• **SUPPLIED ENTRIES**:
::::

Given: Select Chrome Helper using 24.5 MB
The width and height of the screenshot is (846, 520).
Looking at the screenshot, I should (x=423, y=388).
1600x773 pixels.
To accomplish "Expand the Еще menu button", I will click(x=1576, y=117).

::::

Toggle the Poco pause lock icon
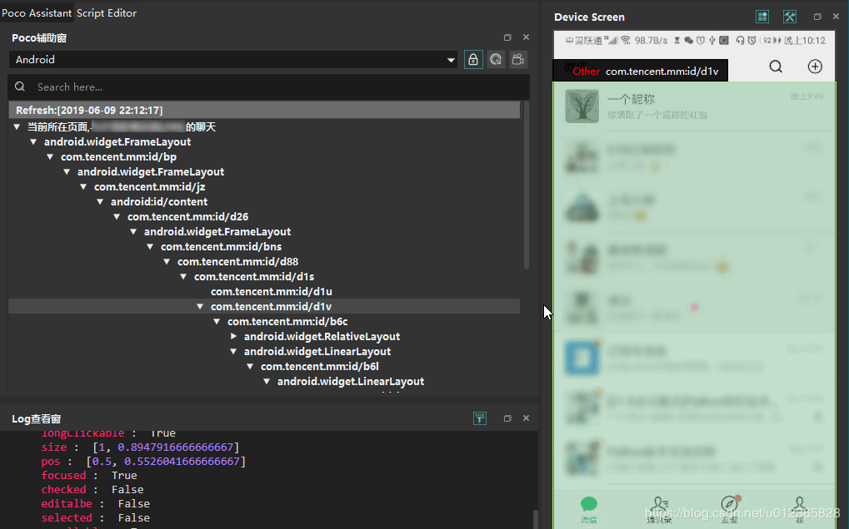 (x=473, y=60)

::::

Render the records as a Markdown table, starting at the line containing "Given: Select Chrome Helper using 24.5 MB" and ending at the line containing "will click(x=1576, y=117).". Use two columns, Row for a running line number and Text for the line itself, and leave out any blank lines.

• **OUTPUT**:
| Row | Text |
|---|---|
| 1 | Given: Select Chrome Helper using 24.5 MB |
| 2 | The width and height of the screenshot is (846, 520). |
| 3 | Looking at the screenshot, I should (x=423, y=388). |
| 4 | 1600x773 pixels. |
| 5 | To accomplish "Expand the Еще menu button", I will click(x=1576, y=117). |